Biography
Lori Cozen-Geller is a Los Angeles-based artist. During her creative process, she looks to capture the emotions of the heart and mind and places them into visual form within space. "This process is a kinetic one for me. It is a journey that begins with a feeling, evolves into a powerful emotion and is then transformed into art. By freezing emotions and placing them into concrete form, I can then sit back and view the strength and meaning that now lies within the piece that has materialized as art. " - Cozen-Geller
"Lori Cozen-Geller formulates her sculptures out of a familiar, vital, and relatively recent artistic language. But in creating these objects, she has reasoned well outside the norms of this vocabulary and the genre it informs, almost to the point of heresy. Cozen-Geller is indeed a minimalist, following in the wake of hundreds of principally (if by no means exclusively) American artists who have pared down their formal vocabularies to essences. But Cozen-Geller wants something different out of large, simple shapes than do most of her minimalist predecessors and cohorts: she wants meaning. Symbolic meaning. Iconography, that is, as recognizable (if not necessarily self-evident) to the untrained viewer as a stop sign - albeit far less literal.
"There are several components that merge together to form my work. The dimensions of the piece along with the color and finish represent the power of the emotion that the piece was born out of. The decision to use sharp angles versus soft curves is determined by the nature of the emotions that are being represented. It is as if the emotions themselves dictate the specifications of how the art is developed.
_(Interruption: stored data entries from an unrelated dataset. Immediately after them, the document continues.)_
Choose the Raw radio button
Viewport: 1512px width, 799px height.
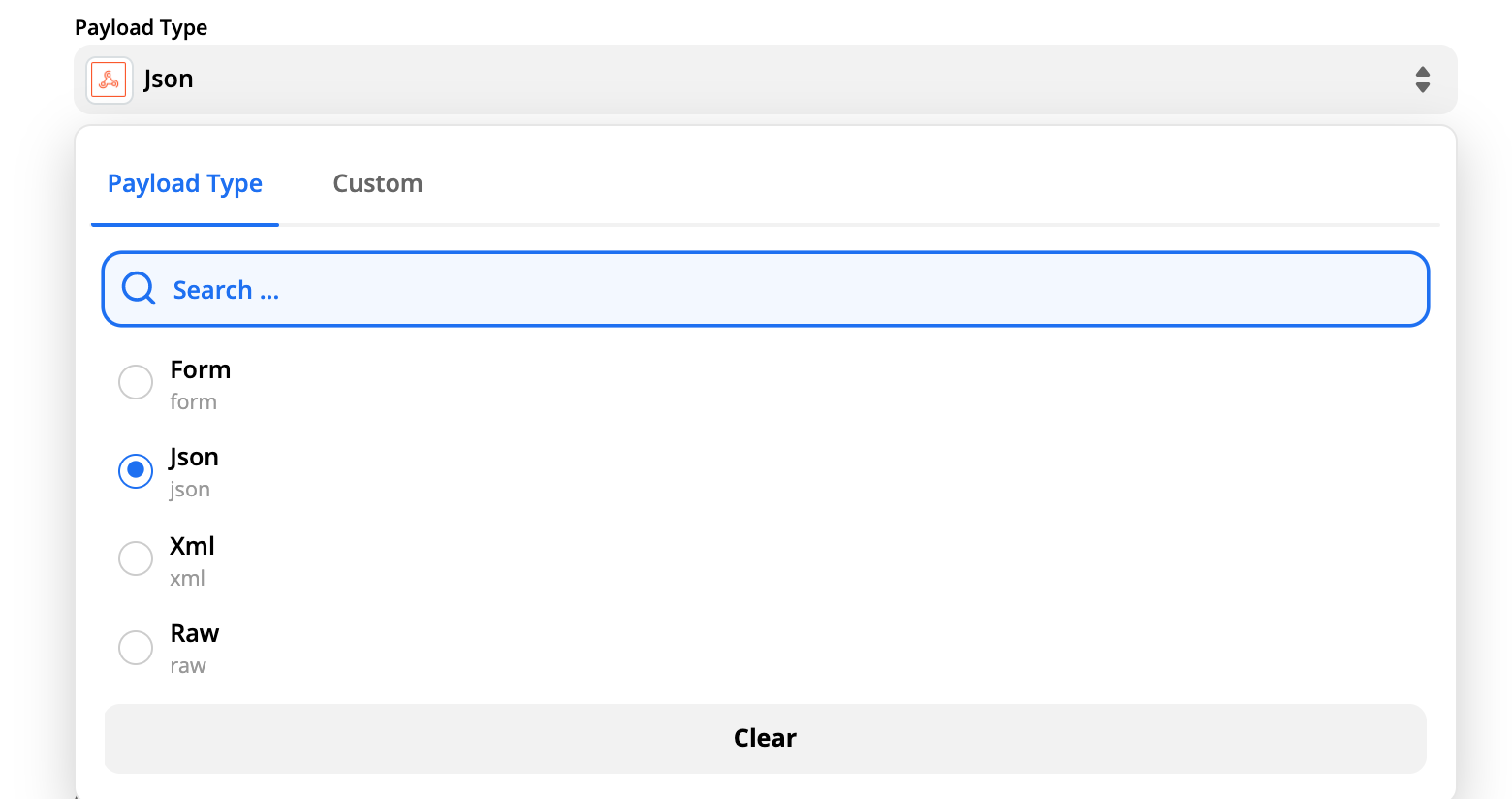(136, 647)
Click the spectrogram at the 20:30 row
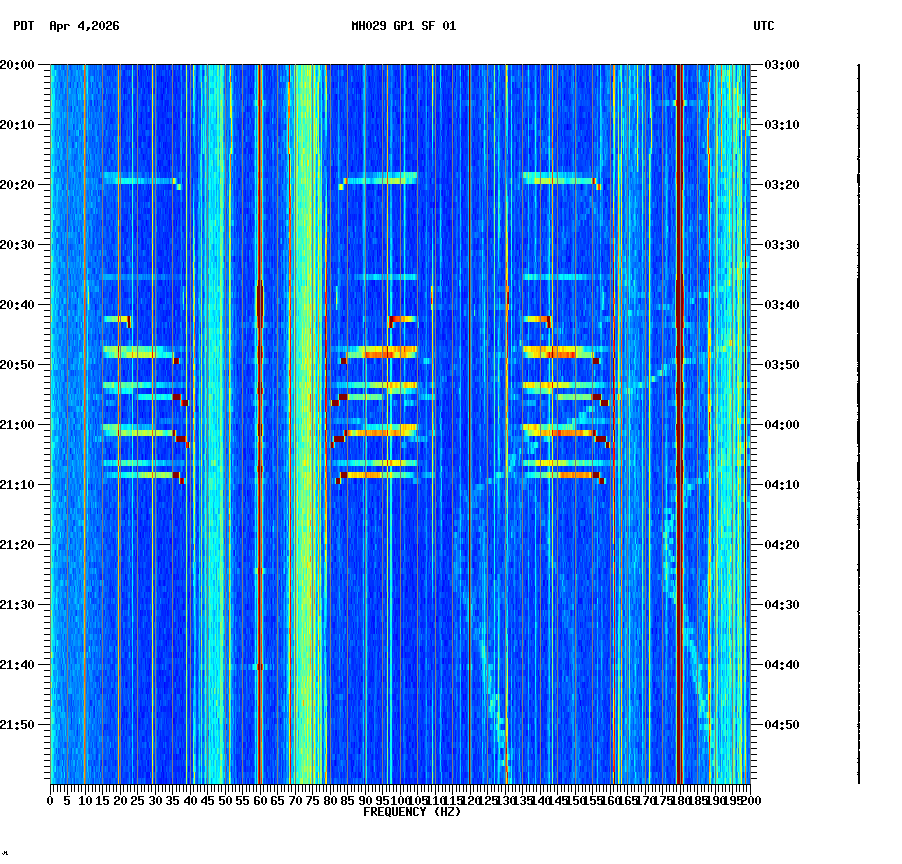Image resolution: width=902 pixels, height=864 pixels. [x=400, y=244]
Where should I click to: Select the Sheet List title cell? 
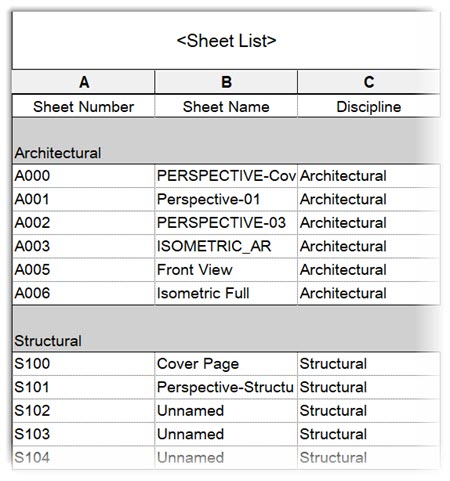(x=226, y=41)
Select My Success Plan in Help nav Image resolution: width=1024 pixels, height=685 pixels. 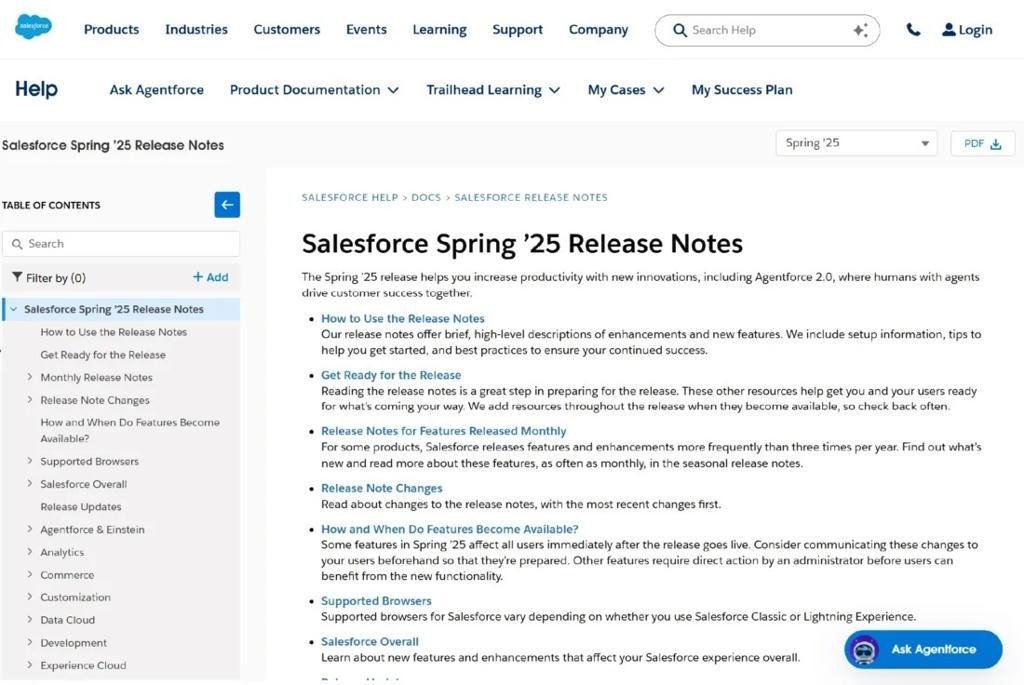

By amplifying the decorous and the ordinary in her work - effectively pushing her works into the realm of the everyday - Cozen-Geller challenges herself, and us, to maintain the "special condition" of art. These objects finally present themselves as art because they manifest something transcendent. You can't sit on them or use them; you can only look at them. And you can't stop looking at them. They call attention to - well, not to themselves so much as to what they are saying. They attempt to reach across a verbal-visual divide to tell stories - or, rather, to elaborate on aspects of the human, and natural, condition. The works signal loss, alienation, socialization, isolation, displacement, discovery, self-awareness, self-denial, and other circumstantial phenomena - circumstantial not just to humans, but in some way or other to all sentient beings.
There is no guarantee that we will fully comprehend Cozen-Geller's "message." But her message is not her primary concern, and need not be ours. Cozen-Geller seeks to provoke not our recognition of her specific impetus, but our grasp of form itself in the emotional context she gives it. In this respect, she breaks with minimalism and harks back to an earlier attitude about abstraction: the belief, maintained by the very inventors of abstract art, that, rather than telling stories, providing decoration, or physically defining space and substance, abstraction invokes sensation. What we see, Lori Cozen-Geller believes, is what we feel."-Peter Frank, Art Critic
Cozen-Geller grew up in California. Her education includes a BA from the University of Southern California. She lives in Venice, California and works out of her Venice studio. Lori's first work took shape within hours of her father's passing in which the artist translated her feelings of love and loss onto a scrap of paper, the blueprint for her first piece of work.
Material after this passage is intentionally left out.